Repeat each entry exactly; omit all pictures.

___ Data for processing ___

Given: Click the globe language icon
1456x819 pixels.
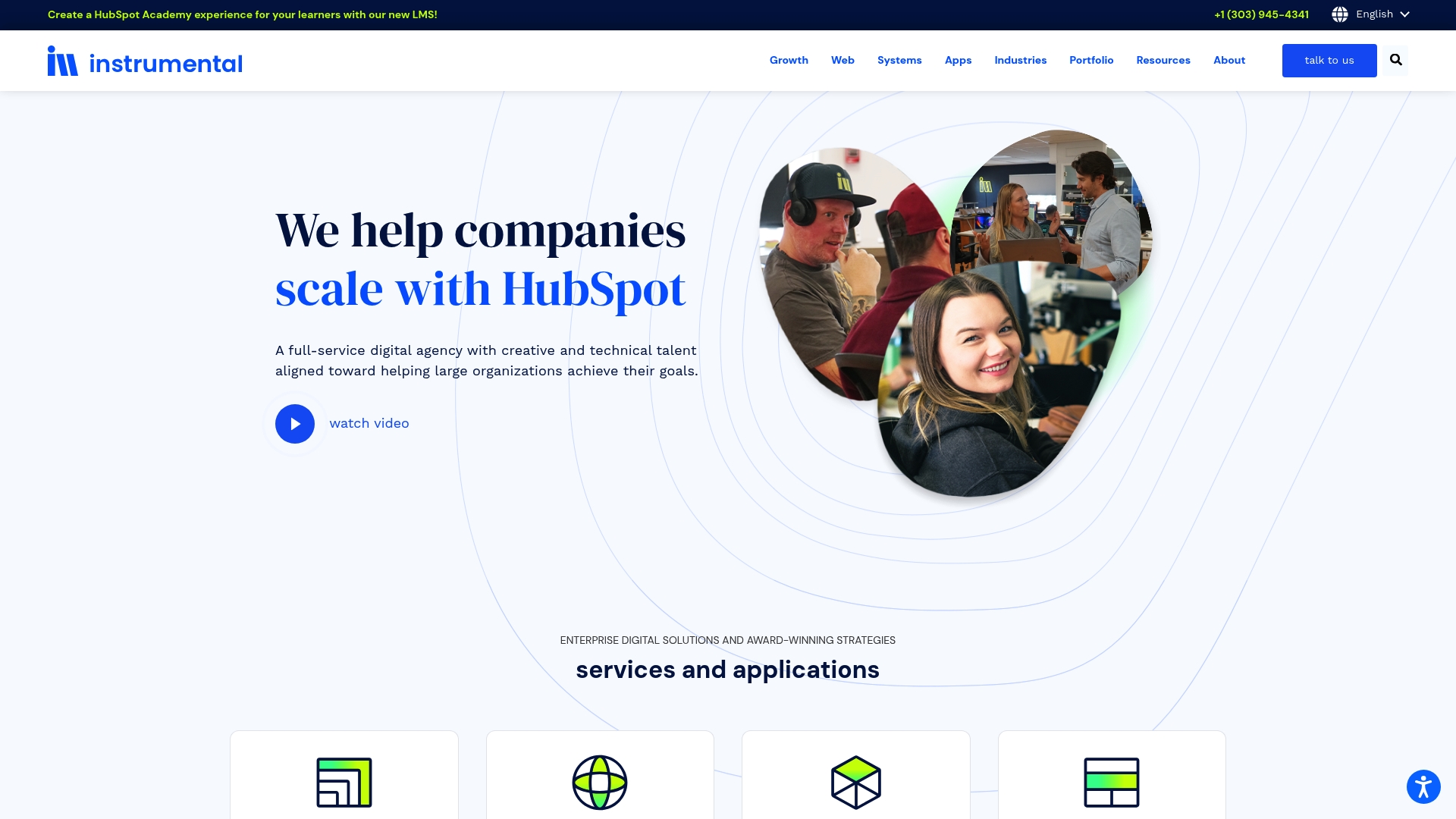Looking at the screenshot, I should coord(1339,14).
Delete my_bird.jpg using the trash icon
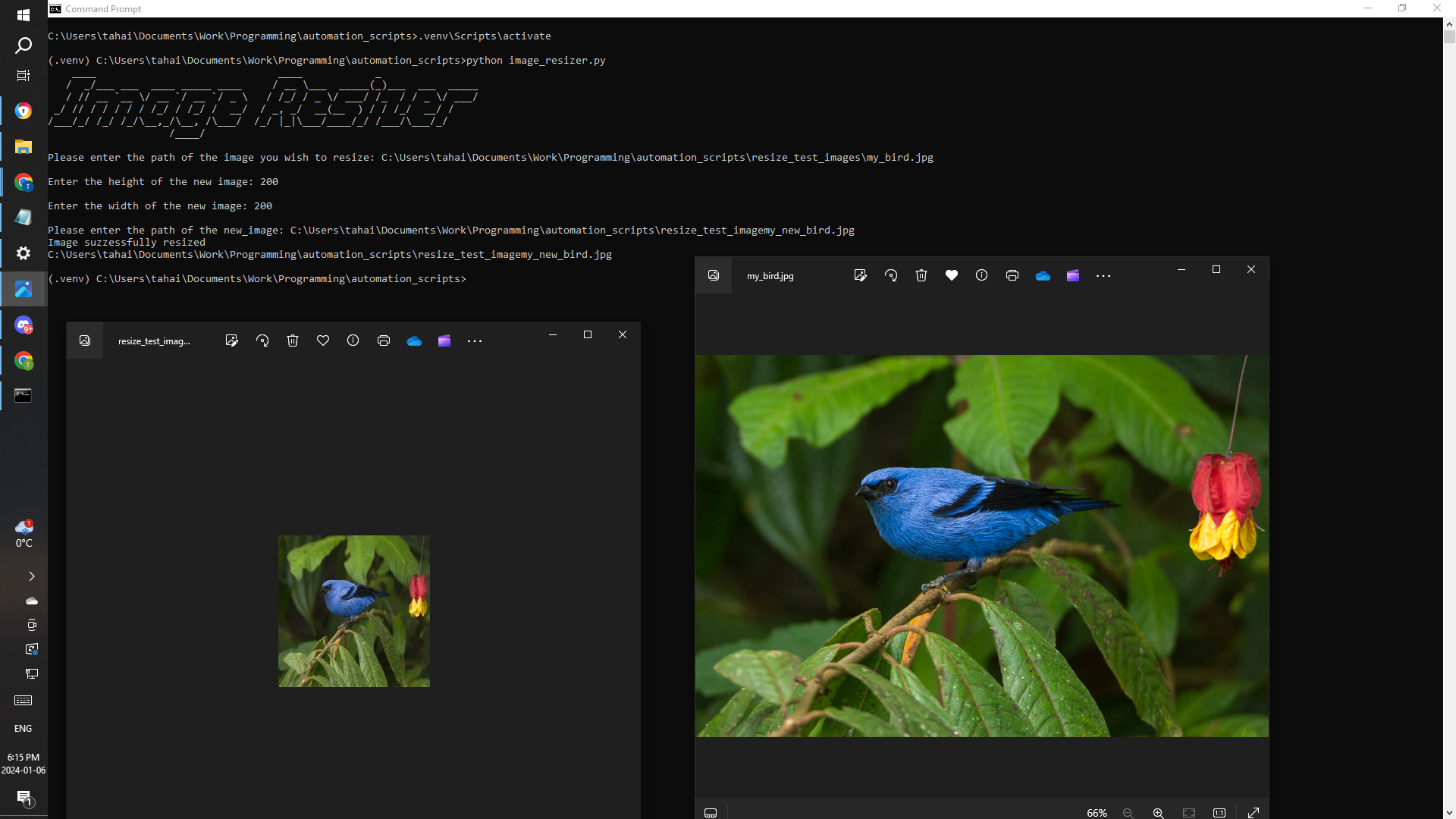Screen dimensions: 1456x819 (921, 276)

___

● **The answer**
Given: Click the globe language icon
1456x819 pixels.
Looking at the screenshot, I should coord(1339,14).
Delete my_bird.jpg using the trash icon
Screen dimensions: 1456x819 (921, 276)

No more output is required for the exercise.